__Extrait du document__
____

De la transparence à l’égalité

La transparence des salaires est censée favoriser l’égalité des revenus entre femmes et hommes. Qu’en est-il réellement? L’exemple de la Banque Alternative Suisse donne des réponses.

Article du thème En son nom propre

La différence est frappante: à formation égale en haute école spécialisée, les hommes gagnent 18 pour cent de plus que les femmes en moyenne, bien que leur expérience, leur capacité de travail et leur fonction soient équivalentes. Et cela en 2016. Telle est la conclusion d’une enquête de l’Association suisse des diplômées et diplômés des écoles supérieures (ODEC). C’est la plus actuelle d’une longue liste d’études qui confirment, année après année, que les femmes sont toujours moins bien payées que les hommes. Pourtant, le principe «un salaire égal pour un travail de valeur égale» est ancré dans la Constitution fédérale depuis 1981. Quand il est question de combler cette différence, la transparence des salaires apparaît souvent comme un outil efficace. Par exemple, une motion récemment déposée par la conseillère nationale Suzanne Leutenegger Oberholzer, de Bâle-Campagne, propose d’imposer légalement la transparence des salaires aux entreprises. La motionnaire y voit une facilitation de la mise en œuvre du principe de l’égalité des revenus dans l’économie privée. Cette revendication est une réalité à la Banque Alternative Suisse (BAS) depuis sa fondation: elle publie les salaires de chaque collaboratrice et collaborateur. Néanmoins, la transparence peut-elle réellement tendre vers l’égalité en matière de rémunération?

____

__Lignes affichées__
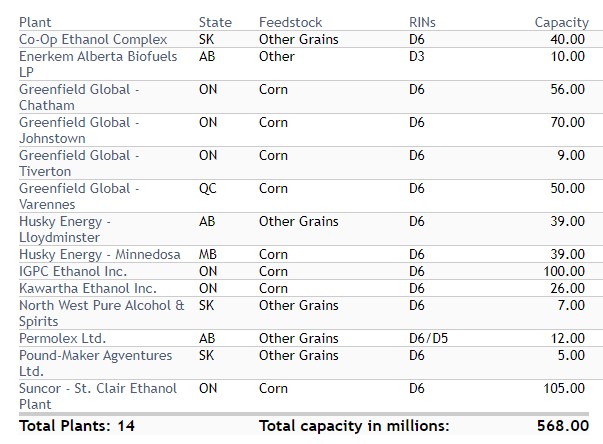Click the Suncor - St. Clair Ethanol Plant
This screenshot has width=603, height=444.
(97, 396)
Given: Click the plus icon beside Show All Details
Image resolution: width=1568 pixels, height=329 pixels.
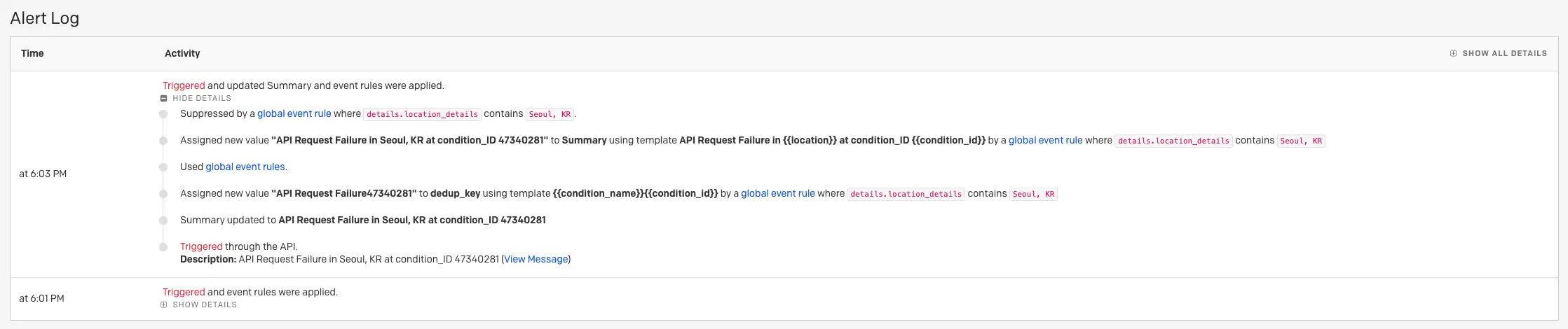Looking at the screenshot, I should 1453,53.
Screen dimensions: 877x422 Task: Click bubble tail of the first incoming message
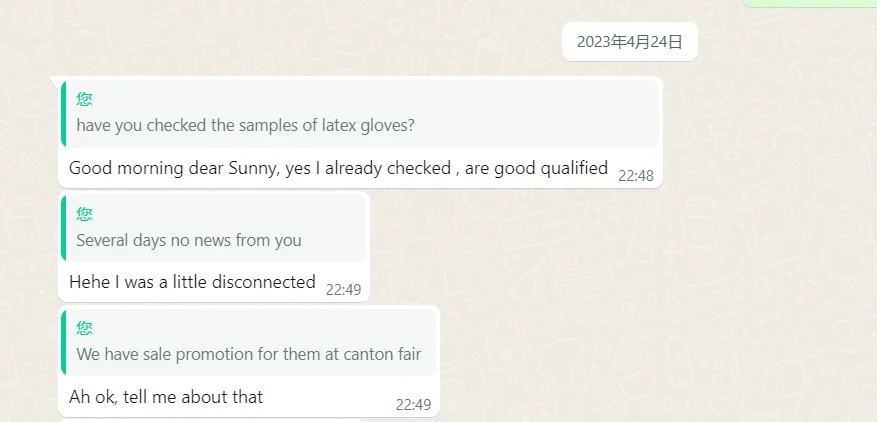54,80
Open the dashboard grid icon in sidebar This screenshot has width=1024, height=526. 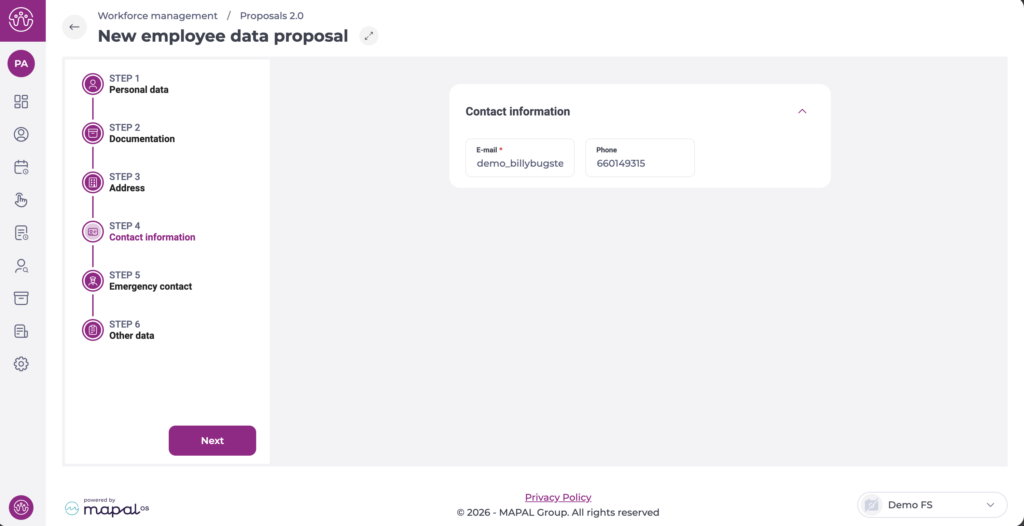[x=21, y=101]
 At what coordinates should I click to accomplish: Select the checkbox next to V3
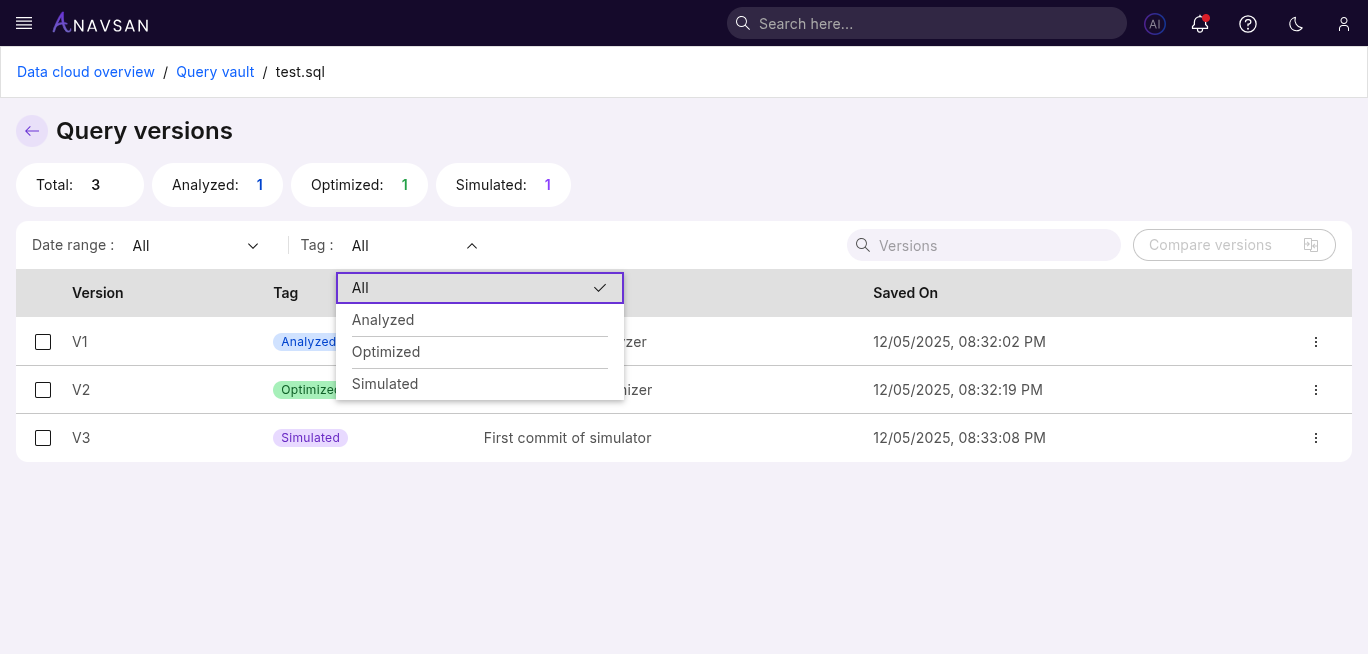pos(42,437)

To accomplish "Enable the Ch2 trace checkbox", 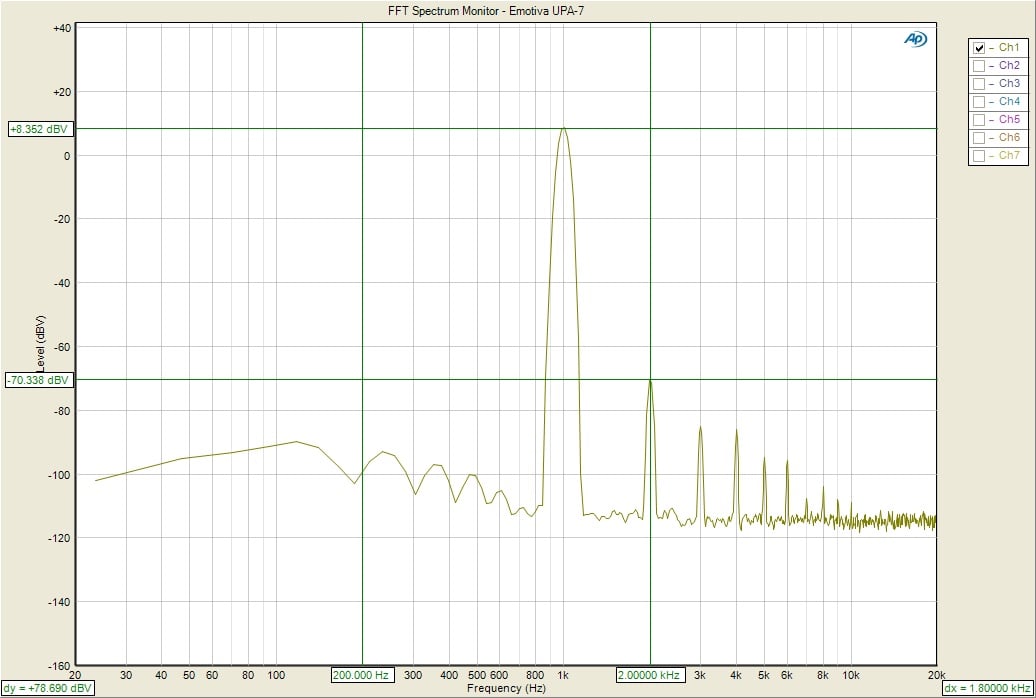I will (979, 66).
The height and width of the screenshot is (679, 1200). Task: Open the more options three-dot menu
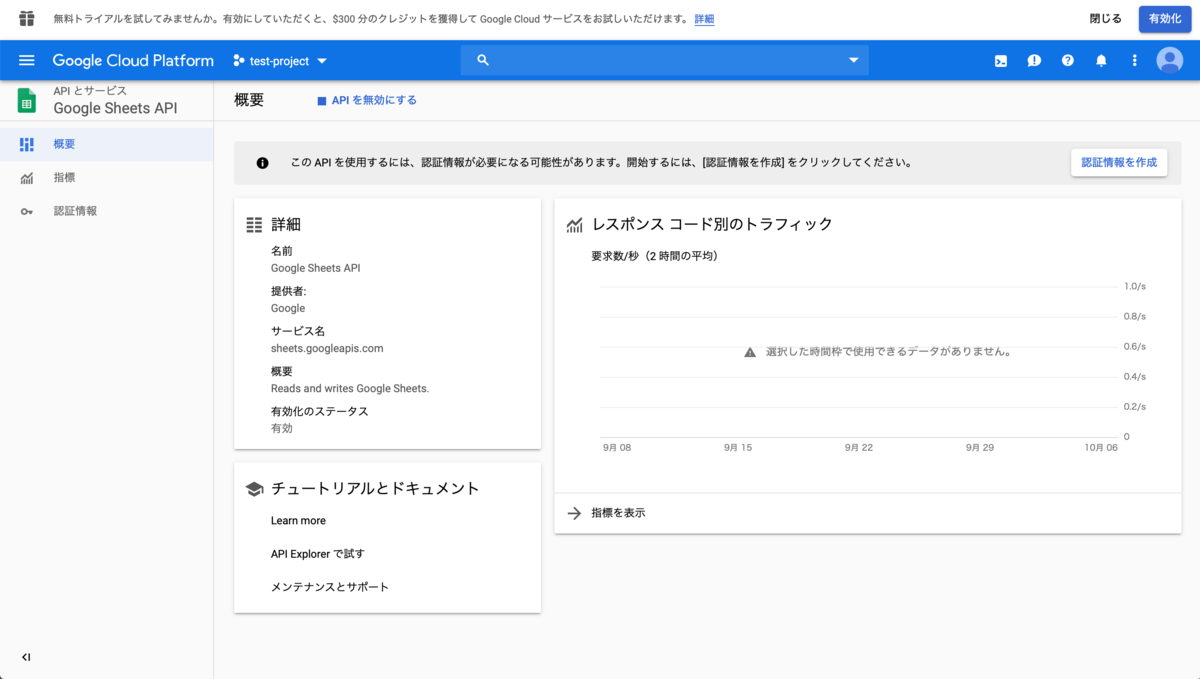[x=1134, y=60]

____

__Consignes__
1) Reproduisez fidèlement le passage de l'article sur la transparence des salaires qui commence par « La transparence des salaires est » et se termine par « donne des réponses. ».
2) Rédigez la suite de l'article sur la transparence des salaires, en reprenant après sa dernière phrase.

__En réponse__
1)
La transparence des salaires est censée favoriser l’égalité des revenus entre femmes et hommes. Qu’en est-il réellement? L’exemple de la Banque Alternative Suisse donne des réponses.

2)
La transparence a de multiples facettes

Anja Derungs, directrice du bureau de l’égalité de la ville de Zurich, est convaincue que cette transparence mène à un meilleur équilibre: «Il n’y a pas de levier plus efficace pour l’égalité salariale», selon elle. Mais que faut-il publier exactement, et à l’attention de qui? Dorothea Brunner, enseignante en gestion du capital humain à la Haute école zurichoise en sciences appliquées, distingue trois formes de transparence des salaires.

Il y a celle, sommaire, où l’on publie un résumé des salaires, par exemple la moyenne par fonction pour chaque sexe. La transparence sommaire vaut même si l’on connaît les rémunérations moyennes de différentes catégories socioprofessionnelles ou de différents secteurs. Ces données servent de base à des outils de comparaison comme «Salarium», proposé par la Confédération.
La transparence à l’échelle individuelle implique, quant à elle, la publication de certains salaires au sein d’une entreprise, voire vis-à-vis de l’extérieur. On peut également parler de transparence individuelle quand une entreprise indique la fourchette de rémunération dans une offre d’emploi. Enfin, la transparence du système salarial consiste à publier le montant qui figure sur chaque fiche de paie.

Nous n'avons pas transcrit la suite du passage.